*** EXCERPTED RECORDS

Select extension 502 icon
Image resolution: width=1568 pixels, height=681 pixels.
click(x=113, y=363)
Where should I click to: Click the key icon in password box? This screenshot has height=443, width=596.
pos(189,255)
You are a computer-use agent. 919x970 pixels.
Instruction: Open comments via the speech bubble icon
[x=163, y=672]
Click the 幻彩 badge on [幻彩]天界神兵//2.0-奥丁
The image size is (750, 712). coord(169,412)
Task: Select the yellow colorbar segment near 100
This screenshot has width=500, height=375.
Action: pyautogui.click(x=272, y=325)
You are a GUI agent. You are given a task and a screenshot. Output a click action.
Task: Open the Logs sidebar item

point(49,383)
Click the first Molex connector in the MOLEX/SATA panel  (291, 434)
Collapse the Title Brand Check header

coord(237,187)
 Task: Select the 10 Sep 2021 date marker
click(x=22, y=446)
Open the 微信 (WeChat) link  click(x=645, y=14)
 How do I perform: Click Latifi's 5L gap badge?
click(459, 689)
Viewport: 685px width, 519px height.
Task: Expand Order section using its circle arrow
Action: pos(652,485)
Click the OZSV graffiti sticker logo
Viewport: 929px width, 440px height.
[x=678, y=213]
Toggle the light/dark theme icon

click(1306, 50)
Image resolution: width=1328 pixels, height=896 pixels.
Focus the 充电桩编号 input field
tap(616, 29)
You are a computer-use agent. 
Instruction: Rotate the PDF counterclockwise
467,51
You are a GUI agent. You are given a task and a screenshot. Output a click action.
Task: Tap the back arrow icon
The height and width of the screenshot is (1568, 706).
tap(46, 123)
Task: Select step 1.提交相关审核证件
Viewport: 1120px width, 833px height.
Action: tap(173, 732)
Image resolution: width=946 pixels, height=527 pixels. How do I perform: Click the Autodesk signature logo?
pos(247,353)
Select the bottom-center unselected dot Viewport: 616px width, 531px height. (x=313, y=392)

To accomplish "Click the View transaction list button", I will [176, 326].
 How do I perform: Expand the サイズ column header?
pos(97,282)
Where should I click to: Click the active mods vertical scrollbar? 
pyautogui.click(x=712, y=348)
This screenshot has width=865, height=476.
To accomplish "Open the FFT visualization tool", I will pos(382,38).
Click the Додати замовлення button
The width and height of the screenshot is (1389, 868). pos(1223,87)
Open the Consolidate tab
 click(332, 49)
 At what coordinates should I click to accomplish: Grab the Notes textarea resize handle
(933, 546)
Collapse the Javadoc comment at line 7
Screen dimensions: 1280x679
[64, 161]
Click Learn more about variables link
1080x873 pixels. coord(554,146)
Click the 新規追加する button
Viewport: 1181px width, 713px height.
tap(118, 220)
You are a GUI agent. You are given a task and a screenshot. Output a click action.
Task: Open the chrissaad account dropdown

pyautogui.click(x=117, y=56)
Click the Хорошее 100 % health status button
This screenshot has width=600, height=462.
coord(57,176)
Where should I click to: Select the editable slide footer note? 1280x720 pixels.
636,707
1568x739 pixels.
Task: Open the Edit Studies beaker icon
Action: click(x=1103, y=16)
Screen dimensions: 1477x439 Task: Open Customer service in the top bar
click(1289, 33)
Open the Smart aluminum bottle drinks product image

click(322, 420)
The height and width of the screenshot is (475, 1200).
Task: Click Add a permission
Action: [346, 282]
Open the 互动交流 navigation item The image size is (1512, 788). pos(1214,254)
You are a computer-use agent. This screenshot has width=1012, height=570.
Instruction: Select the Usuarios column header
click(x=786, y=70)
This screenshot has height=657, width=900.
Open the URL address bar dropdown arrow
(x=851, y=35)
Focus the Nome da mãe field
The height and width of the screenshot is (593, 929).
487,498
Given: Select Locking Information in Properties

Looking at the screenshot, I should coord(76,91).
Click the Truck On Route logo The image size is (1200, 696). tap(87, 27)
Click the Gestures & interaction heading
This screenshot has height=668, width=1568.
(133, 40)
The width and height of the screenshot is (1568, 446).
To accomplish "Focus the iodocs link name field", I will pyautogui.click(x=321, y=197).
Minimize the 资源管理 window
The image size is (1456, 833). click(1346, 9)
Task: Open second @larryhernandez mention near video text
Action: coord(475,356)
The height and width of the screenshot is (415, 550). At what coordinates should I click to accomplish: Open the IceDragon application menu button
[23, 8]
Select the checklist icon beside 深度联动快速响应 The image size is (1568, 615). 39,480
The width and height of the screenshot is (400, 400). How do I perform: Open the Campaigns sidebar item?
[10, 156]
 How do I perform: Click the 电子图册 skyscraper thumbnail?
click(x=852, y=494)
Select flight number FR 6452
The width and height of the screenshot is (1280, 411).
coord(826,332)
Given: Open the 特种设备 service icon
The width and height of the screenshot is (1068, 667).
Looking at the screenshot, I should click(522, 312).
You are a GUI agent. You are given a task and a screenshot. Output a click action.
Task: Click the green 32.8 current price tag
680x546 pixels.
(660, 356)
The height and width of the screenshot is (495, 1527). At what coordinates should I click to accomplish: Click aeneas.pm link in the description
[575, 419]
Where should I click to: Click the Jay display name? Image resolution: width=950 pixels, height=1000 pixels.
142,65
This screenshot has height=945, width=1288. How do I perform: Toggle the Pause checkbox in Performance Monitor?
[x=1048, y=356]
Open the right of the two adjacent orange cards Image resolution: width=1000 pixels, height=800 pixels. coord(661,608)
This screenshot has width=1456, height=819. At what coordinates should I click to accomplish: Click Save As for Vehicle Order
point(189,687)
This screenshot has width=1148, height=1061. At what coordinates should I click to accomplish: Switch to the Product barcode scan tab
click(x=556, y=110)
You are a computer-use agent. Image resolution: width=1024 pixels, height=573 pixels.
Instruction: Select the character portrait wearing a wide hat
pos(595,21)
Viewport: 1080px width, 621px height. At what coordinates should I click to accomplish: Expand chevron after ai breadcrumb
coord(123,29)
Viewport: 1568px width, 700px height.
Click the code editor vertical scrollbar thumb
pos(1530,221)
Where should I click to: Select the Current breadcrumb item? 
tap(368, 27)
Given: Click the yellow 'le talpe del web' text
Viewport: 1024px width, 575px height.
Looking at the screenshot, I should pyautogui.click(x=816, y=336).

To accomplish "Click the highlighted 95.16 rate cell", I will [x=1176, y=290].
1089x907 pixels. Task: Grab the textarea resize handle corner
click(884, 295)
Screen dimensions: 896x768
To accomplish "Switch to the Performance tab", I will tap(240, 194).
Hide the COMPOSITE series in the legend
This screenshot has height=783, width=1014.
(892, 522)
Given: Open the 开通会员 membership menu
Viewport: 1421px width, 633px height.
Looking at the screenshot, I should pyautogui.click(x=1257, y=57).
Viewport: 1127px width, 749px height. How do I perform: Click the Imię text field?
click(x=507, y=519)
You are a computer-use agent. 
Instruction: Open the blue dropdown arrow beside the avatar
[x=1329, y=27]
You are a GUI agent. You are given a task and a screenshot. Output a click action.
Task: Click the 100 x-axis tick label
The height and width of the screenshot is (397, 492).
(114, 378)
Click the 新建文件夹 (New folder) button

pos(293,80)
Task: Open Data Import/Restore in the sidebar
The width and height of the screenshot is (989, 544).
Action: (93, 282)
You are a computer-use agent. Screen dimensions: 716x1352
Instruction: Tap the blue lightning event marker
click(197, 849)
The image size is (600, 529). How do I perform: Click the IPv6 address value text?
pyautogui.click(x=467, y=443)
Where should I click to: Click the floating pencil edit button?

******

§ **TASK DETAILS**: From the records given above, copy all lines containing "will".

§ **TASK RESULT**:
To accomplish "Click the View transaction list button", I will [176, 326].
To accomplish "Open the FFT visualization tool", I will pos(382,38).
To accomplish "Focus the iodocs link name field", I will pyautogui.click(x=321, y=197).
To accomplish "Click the highlighted 95.16 rate cell", I will [x=1176, y=290].
To accomplish "Switch to the Performance tab", I will tap(240, 194).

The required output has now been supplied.